Ausência de testamento público em 2026 costuma travar inventário e aumentar custo da herança

Perder um familiar já é doloroso por si só. Quando essa perda vem acompanhada de um patrimônio sem organização e uma família sem consenso, o luto divide espaço com brigas jurídicas que podem durar anos. É exatamente esse cenário que cartórios e advogados especializados em sucessão têm alertado em 2026: a ausência do testamento público é o detalhe que mais frequentemente transforma um inventário simples em um processo litigioso, caro e demorado. Os números confirmam o crescimento da consciência sobre o tema, mas ainda mostram que a grande maioria dos brasileiros chega ao fim da vida sem ter registrado formalmente sua vontade.

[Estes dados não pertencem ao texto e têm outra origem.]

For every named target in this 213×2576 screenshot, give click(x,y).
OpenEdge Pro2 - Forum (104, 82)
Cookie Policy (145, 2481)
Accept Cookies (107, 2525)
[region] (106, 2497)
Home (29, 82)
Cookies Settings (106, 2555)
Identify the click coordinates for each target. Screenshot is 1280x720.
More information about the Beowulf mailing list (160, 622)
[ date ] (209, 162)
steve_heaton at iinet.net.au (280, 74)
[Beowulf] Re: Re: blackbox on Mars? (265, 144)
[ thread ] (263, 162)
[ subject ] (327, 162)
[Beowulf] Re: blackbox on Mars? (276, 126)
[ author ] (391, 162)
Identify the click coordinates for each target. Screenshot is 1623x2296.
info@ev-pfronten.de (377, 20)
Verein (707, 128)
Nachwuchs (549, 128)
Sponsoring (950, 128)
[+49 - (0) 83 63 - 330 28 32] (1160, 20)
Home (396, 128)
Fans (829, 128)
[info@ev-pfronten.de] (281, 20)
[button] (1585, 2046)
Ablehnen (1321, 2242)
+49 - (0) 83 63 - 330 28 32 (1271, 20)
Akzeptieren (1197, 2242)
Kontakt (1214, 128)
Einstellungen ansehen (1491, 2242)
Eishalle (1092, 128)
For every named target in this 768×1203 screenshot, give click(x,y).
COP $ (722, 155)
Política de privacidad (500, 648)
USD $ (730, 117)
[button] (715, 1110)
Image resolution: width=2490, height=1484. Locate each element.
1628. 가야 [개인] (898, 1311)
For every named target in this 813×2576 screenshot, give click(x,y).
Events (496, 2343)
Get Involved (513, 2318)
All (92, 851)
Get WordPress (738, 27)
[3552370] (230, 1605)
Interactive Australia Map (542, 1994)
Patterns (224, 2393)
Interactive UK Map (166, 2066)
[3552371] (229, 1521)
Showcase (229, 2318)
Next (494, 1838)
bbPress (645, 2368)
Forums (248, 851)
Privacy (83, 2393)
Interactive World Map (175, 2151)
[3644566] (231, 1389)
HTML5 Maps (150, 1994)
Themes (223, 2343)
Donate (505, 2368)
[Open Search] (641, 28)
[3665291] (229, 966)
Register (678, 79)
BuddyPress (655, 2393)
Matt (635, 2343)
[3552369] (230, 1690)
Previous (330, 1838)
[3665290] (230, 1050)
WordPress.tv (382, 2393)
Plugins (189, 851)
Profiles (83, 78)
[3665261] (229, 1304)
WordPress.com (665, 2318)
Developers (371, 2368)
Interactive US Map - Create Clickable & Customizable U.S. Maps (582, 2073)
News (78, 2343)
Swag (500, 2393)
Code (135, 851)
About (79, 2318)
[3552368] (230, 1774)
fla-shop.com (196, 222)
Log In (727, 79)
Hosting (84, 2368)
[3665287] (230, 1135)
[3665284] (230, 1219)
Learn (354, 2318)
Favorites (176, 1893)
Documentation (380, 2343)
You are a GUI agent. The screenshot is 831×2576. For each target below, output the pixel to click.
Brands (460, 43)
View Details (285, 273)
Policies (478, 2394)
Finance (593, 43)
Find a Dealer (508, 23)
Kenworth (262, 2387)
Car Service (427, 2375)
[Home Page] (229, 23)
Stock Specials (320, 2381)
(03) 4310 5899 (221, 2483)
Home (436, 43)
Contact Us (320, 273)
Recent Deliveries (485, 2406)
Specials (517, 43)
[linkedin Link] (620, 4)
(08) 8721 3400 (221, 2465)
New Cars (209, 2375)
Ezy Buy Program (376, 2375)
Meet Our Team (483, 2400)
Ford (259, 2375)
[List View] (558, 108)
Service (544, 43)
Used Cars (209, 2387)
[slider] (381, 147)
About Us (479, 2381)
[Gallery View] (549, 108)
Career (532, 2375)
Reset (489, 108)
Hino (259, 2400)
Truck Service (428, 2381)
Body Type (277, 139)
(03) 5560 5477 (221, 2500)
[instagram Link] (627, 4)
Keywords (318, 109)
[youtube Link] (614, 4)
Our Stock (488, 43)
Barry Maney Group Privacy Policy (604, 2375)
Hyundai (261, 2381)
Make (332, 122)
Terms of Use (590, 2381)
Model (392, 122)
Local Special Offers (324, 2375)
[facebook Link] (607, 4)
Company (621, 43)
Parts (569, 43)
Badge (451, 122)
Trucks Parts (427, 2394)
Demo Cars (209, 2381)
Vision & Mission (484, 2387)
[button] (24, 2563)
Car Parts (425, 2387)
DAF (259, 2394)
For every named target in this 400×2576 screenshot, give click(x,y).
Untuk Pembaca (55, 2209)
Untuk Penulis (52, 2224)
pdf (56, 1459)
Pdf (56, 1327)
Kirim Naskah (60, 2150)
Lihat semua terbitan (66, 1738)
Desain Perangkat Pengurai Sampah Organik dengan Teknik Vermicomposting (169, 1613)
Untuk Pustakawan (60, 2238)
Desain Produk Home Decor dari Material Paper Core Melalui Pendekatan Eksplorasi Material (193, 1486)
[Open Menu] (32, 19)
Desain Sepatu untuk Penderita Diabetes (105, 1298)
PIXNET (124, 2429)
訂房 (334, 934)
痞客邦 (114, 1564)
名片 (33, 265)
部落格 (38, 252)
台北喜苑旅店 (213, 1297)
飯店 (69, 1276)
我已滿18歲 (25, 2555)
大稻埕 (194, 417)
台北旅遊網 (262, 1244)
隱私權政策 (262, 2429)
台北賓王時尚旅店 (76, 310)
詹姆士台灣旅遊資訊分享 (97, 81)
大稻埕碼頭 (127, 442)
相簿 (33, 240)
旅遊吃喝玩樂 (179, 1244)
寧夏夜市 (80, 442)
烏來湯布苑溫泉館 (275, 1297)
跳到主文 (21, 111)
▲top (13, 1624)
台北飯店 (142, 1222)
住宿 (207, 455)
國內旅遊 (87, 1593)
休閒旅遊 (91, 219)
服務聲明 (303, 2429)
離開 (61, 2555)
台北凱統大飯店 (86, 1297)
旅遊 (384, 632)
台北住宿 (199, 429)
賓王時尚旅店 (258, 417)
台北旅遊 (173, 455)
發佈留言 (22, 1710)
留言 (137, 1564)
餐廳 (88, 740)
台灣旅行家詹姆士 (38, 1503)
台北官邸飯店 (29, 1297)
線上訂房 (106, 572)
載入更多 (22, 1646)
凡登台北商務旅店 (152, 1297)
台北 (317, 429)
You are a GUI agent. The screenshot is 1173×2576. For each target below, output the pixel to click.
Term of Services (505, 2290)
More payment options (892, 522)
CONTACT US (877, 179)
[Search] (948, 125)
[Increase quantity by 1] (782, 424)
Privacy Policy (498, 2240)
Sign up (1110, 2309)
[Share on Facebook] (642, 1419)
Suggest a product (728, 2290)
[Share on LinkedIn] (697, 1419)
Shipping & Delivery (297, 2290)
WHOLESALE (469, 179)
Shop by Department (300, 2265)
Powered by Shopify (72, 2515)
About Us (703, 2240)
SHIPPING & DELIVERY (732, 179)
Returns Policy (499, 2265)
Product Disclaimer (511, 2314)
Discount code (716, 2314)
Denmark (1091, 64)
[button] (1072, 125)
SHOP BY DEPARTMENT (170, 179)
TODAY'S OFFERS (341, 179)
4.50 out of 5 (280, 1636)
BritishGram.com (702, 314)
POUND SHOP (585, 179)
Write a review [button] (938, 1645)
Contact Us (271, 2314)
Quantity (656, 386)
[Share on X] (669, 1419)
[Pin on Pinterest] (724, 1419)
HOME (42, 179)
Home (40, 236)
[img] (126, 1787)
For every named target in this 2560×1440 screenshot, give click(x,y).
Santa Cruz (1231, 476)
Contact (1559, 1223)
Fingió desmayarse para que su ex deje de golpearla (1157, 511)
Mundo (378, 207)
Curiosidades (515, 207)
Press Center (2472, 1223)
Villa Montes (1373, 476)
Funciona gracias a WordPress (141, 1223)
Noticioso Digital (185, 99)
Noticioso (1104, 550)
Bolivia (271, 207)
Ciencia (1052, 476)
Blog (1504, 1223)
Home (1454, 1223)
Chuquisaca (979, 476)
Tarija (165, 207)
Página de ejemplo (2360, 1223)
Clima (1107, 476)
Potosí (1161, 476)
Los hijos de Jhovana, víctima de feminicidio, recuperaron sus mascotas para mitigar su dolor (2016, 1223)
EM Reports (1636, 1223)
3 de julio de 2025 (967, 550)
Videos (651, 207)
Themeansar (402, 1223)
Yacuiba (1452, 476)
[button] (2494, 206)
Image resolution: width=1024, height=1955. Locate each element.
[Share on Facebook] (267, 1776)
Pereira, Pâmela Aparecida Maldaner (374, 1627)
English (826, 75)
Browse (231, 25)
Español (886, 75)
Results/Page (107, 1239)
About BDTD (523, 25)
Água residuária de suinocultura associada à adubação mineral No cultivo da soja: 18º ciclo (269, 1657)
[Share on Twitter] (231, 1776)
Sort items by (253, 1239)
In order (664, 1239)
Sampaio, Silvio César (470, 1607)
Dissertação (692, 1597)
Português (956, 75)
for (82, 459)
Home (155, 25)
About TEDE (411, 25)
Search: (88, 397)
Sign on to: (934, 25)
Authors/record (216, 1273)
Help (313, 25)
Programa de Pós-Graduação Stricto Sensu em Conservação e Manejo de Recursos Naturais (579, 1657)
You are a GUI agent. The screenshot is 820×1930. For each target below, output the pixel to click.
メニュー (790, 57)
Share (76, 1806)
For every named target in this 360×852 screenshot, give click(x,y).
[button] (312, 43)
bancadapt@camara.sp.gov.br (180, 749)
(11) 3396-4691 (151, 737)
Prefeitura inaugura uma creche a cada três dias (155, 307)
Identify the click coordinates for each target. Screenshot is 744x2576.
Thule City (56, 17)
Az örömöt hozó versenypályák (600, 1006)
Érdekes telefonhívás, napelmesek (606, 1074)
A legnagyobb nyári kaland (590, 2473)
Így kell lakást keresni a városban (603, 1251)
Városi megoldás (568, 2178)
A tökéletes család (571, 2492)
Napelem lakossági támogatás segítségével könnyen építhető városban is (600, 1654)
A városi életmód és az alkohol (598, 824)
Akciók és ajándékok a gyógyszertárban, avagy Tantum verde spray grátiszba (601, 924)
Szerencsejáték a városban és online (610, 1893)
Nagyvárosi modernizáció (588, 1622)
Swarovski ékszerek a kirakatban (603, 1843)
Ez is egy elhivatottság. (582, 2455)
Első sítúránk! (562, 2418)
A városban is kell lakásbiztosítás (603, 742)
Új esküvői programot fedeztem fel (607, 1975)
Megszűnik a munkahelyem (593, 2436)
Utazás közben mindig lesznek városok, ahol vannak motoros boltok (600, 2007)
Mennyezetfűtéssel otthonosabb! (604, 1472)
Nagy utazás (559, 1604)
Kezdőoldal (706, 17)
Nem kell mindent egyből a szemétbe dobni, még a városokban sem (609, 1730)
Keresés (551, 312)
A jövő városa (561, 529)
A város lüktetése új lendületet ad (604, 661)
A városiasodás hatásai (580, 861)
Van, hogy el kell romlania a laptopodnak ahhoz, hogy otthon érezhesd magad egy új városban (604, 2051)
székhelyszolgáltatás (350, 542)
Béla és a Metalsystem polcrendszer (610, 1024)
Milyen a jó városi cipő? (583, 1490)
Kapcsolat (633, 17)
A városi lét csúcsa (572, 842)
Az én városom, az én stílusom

Por que os cartórios estão fazendo esse alerta agora?

O aviso tem contexto direto. Segundo comunicado da Associação dos Notários e Registradores, o ponto mais sensível no processo de herança em 2026 é a ausência de documento claro sobre a vontade de quem faleceu. Quando não existe testamento, a família passa a depender exclusivamente da sucessão legal e da interpretação dos próprios herdeiros, o que abre espaço para frustrações, divergências e impasses que travam o inventário por meses.

A Lei Complementar 227, publicada em janeiro de 2026, tornou o cenário ainda mais crítico ao exigir alíquotas progressivas do ITCMD em todos os estados e ampliar a tributação sobre bens no exterior. Com o custo do inventário mais alto, qualquer atraso provocado por conflito entre herdeiros passa a representar perda financeira real, além do desgaste emocional.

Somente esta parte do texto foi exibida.